[rdo-users] [rdo][ussuri][TripleO][nova][kvm] libvirt.libvirtError: internal error: process exited while connecting to monitor

Alfredo Moralejo Alonso amoralej at redhat.com
Thu Jul 2 15:35:07 UTC 2020


On Thu, Jul 2, 2020 at 4:38 PM Ruslanas Gžibovskis <ruslanas at lpic.lt> wrote:

> it is, i have image build failing. i can modify yaml used to create image.
> can you remind me which files it would be?
>
>
Right, I see that the patch must not be working fine for centos and the
package is being installed from delorean repos in the log.  I guess it
needs an entry to cover the centos 8 case (i'm checking with opstools
maintainer).

As workaround I'd propose you to use the package from:

https://trunk.rdoproject.org/centos8-ussuri/component/cloudops/current-tripleo/

or alternatively applying some local patch to tripleo-puppet-elements.


> and your question, "how it can impact kvm":
>
> in image most of the packages get deployed from deloren repos. I believe
> part is from centos repos and part of whole packages in
> overcloud-full.qcow2 are from deloren. so it might have bit different minor
> version, that might be incompactible... at least it have happend for me
> previously with train release so i used tested ci fully from the
> beginning...
> I might be for sure wrong.
>

Delorean repos contain only OpenStack packages, things like nova, etc...

- _Material shown_

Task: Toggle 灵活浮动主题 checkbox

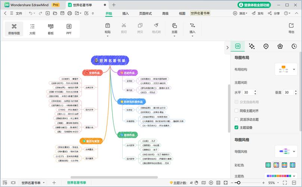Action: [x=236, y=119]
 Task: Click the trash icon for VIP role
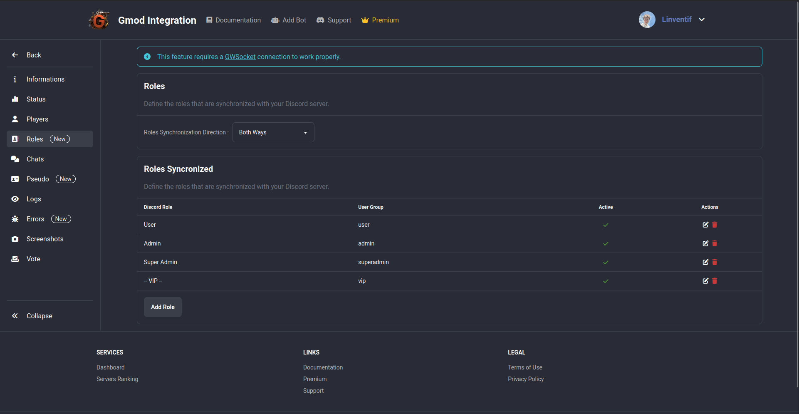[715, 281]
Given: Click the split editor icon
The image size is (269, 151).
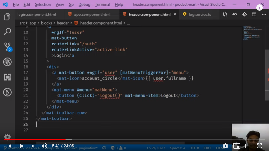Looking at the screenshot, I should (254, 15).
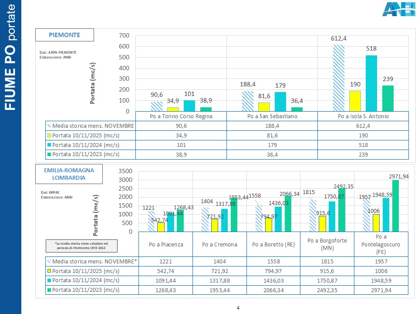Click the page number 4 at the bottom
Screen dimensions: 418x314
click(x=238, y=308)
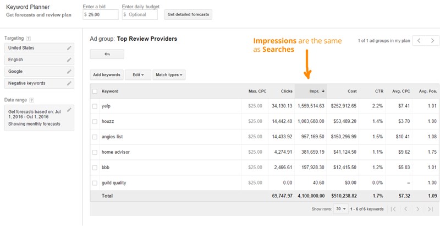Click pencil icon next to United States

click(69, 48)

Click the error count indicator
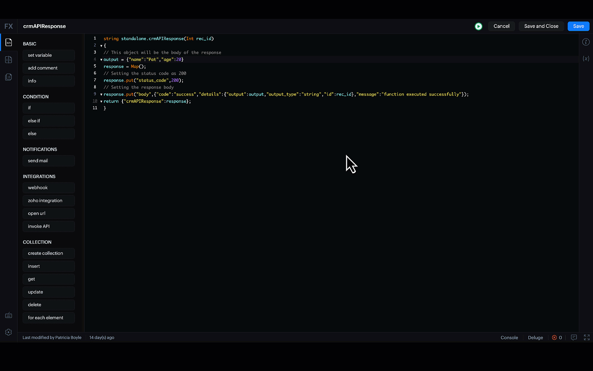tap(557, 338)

* * *

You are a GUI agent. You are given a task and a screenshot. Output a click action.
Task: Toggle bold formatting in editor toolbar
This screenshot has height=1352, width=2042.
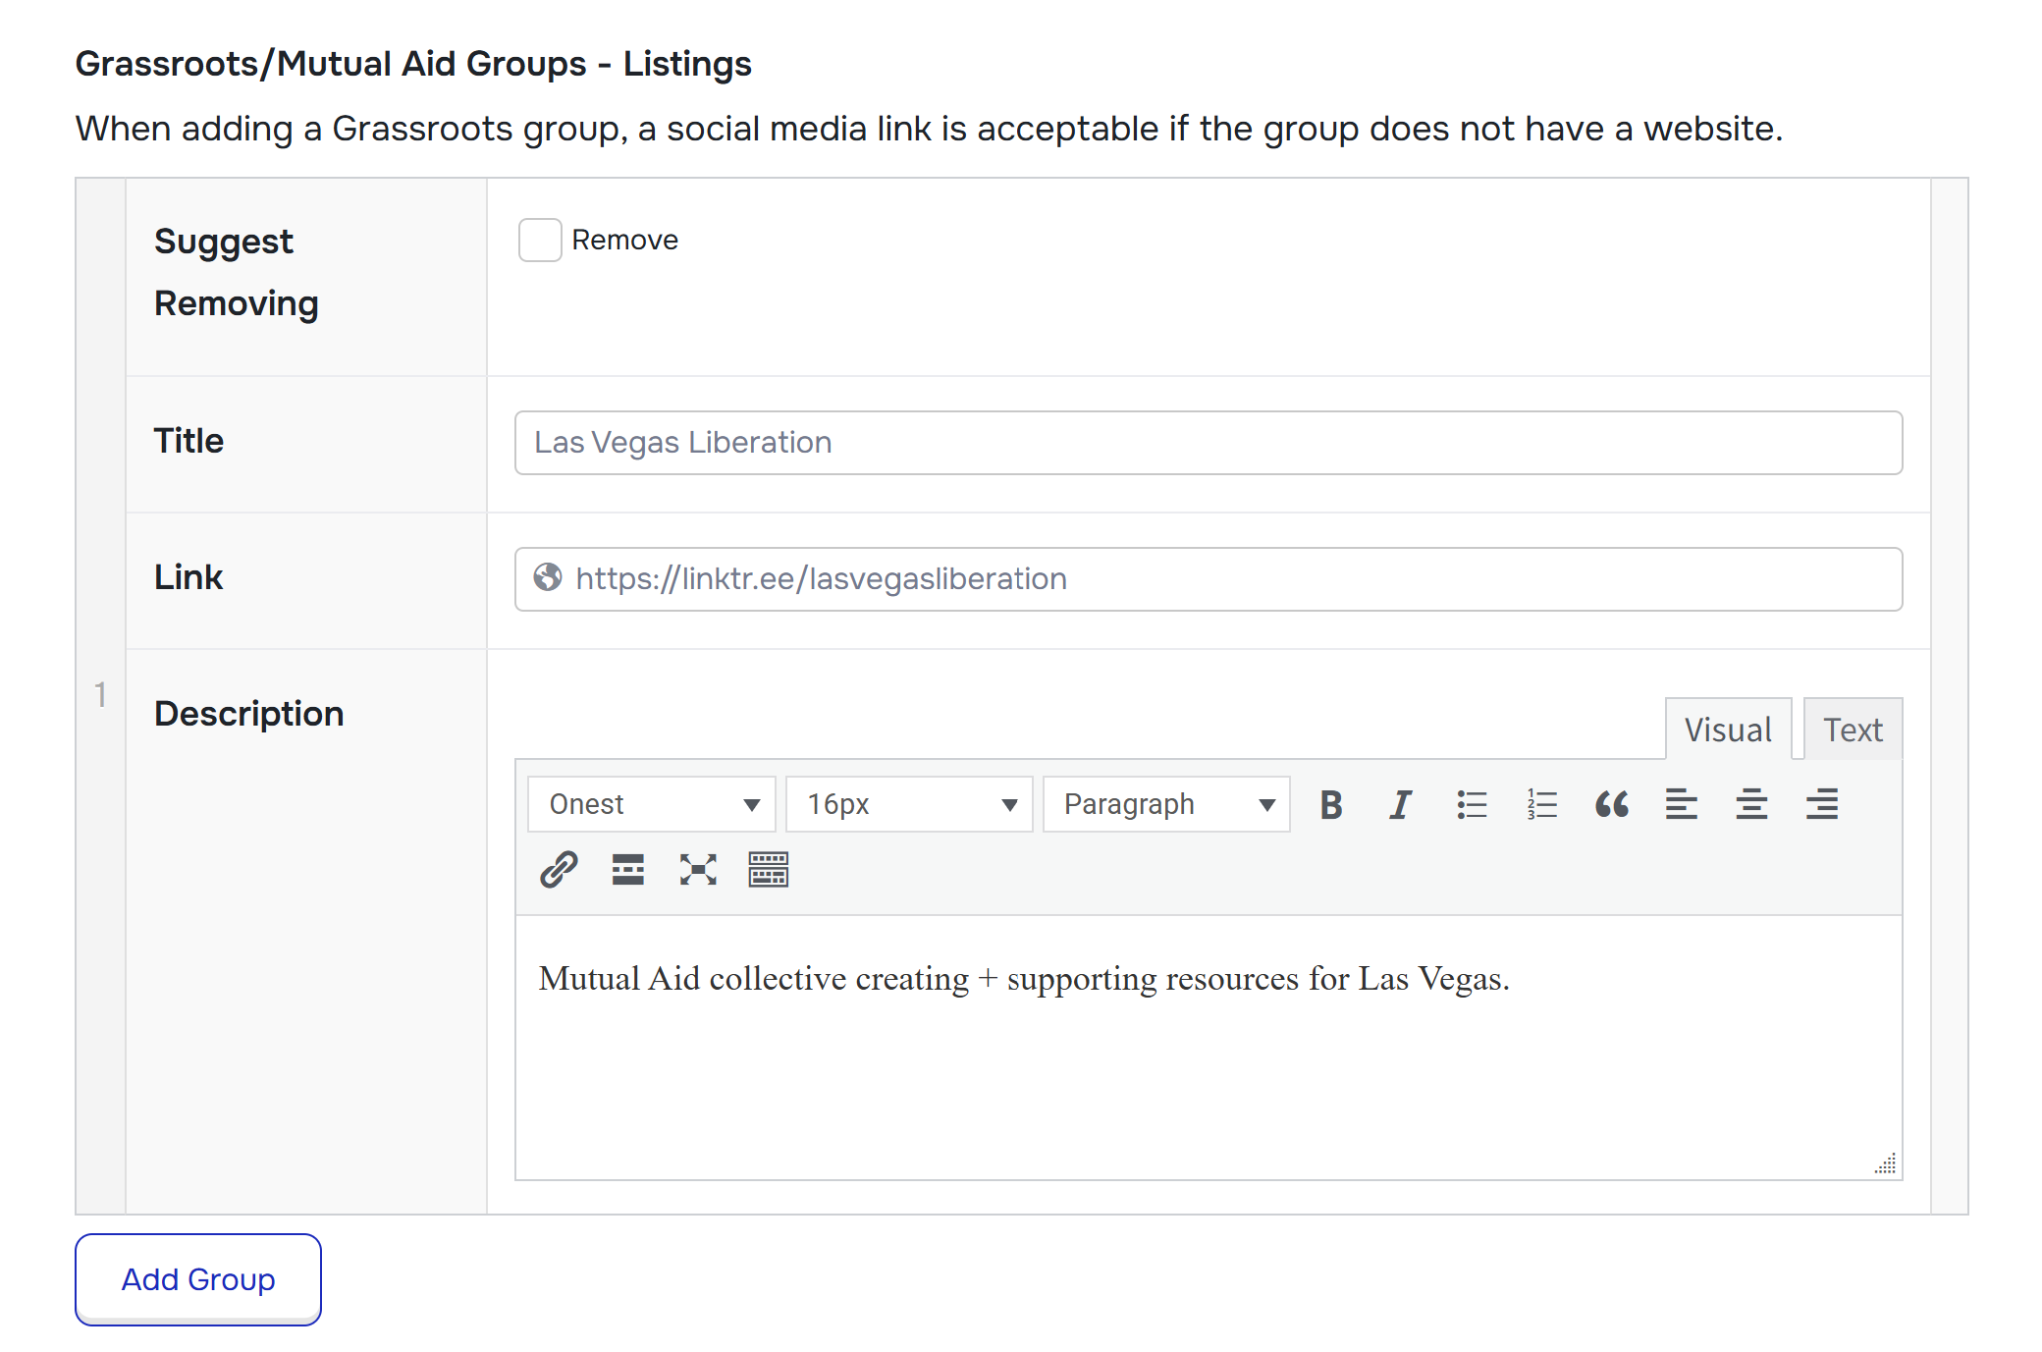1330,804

--

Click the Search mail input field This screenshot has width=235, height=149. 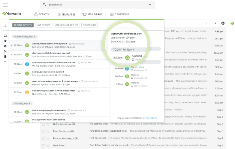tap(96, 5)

- _Problem details_
Retype the passage of the mailing-list reply from "As workaround I'd" up to and including "patch to tripleo-puppet-elements.".

- _Exercise answer_
As workaround I'd propose you to use the package from:

https://trunk.rdoproject.org/centos8-ussuri/component/cloudops/current-tripleo/

or alternatively applying some local patch to tripleo-puppet-elements.